在DPPH分子中,因为存在多个吸电子的硝基和苯环的大π键,所以,氮自由基可以稳定存在。
当DPPH的自由基被清除后,其最大吸收波长519nm处的吸光度A值随之减小。DPPH这种稳定的自由基为清除自由基活性的检测提供了一个理想而又简单的药理模型[14]。

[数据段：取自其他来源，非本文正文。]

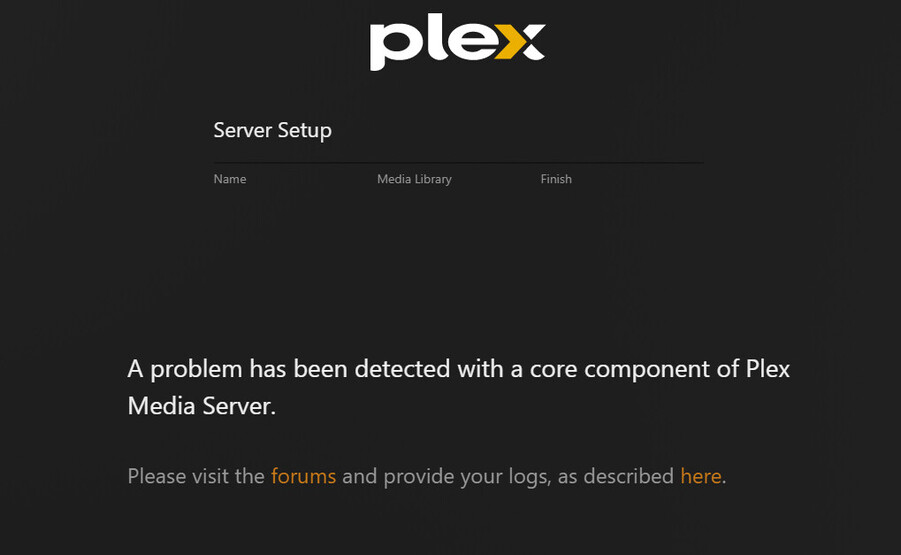Click the Server Setup heading
This screenshot has width=901, height=555.
coord(272,130)
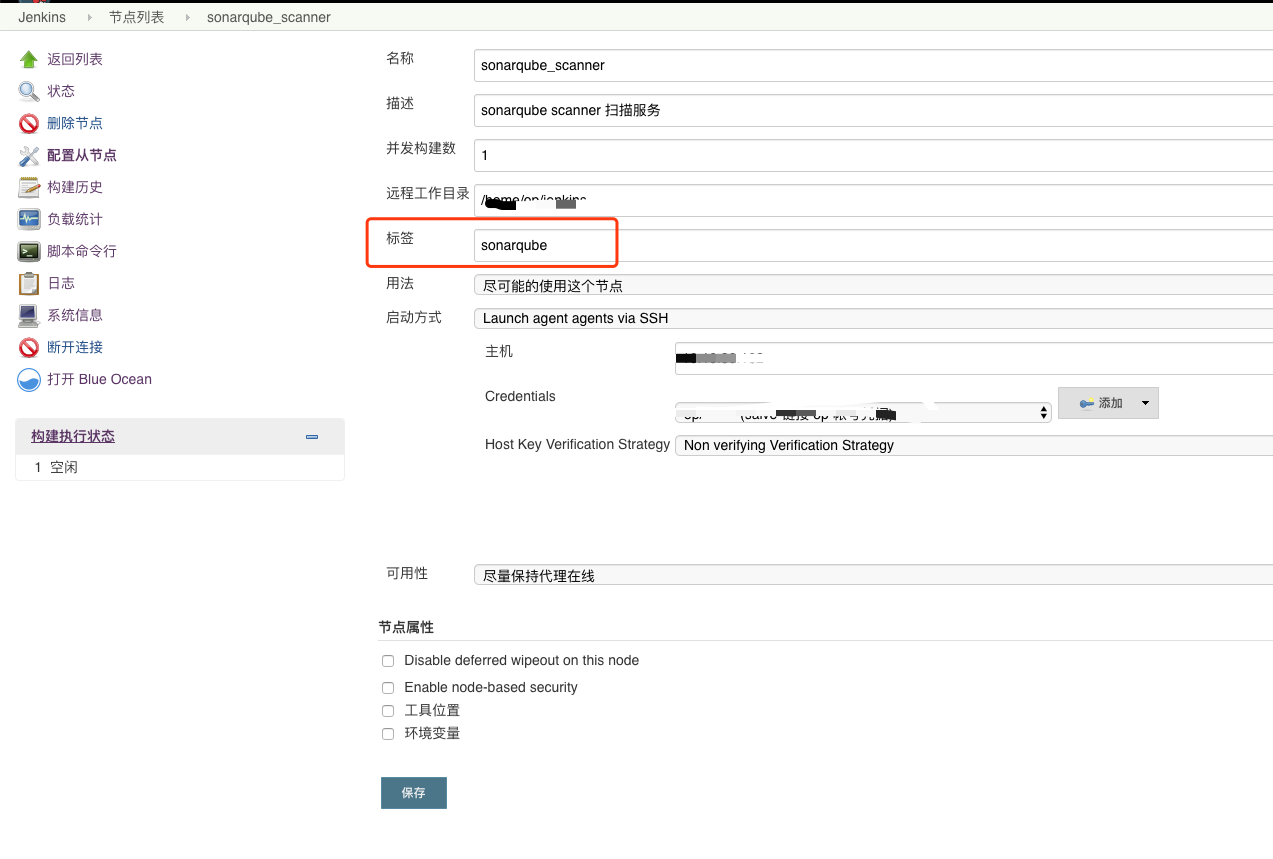Expand the Launch agent agents via SSH dropdown
Viewport: 1273px width, 859px height.
coord(872,319)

在有机溶剂中,DPPH 可形成一种稳定的自由基,呈紫红色,都具有典型的特征吸收峰。当反应体系中存在抗氧化剂时,抗氧化剂提供氢原子和电子给 DPPH 自由基,使其生成无色产物,导致溶液的特征吸收峰下降,吸光值变小。在这个反应中,溶液颜色变得越浅表明所检测物质的抗氧化的能力越强[15]。
(2)ABTS清除率的测定
ABTS即2,2-氮-二(3-乙基-苯并噻唑-6-磺酸)二铵盐(2,2'-Azinobis-(3-ethyLbenzthiazoLine-6-suLphonate)),别名2,2’-连氮基-双-(3-乙基苯并二氢噻唑啉-6-磺酸)。
ABTS在氧化剂的作用下氧化成绿色的ABTS+·,在抗氧化物存在时ABTS+·的产生会被抑制,在734nm或405nm波长测定ABTS的吸光度即可测定并且计算出样品的总体抗氧化能力。
TroLox是一种与维生素E相近的抗氧化性能力的类似物,可以作为其它抗氧化物的总抗氧化能力的标杆。例如,TroLox的总的抗氧化能力为1,在相同浓度的情况下,其它物质的抗氧化能力用其抗氧化能力和TroLox相比的倍数来表示[16]。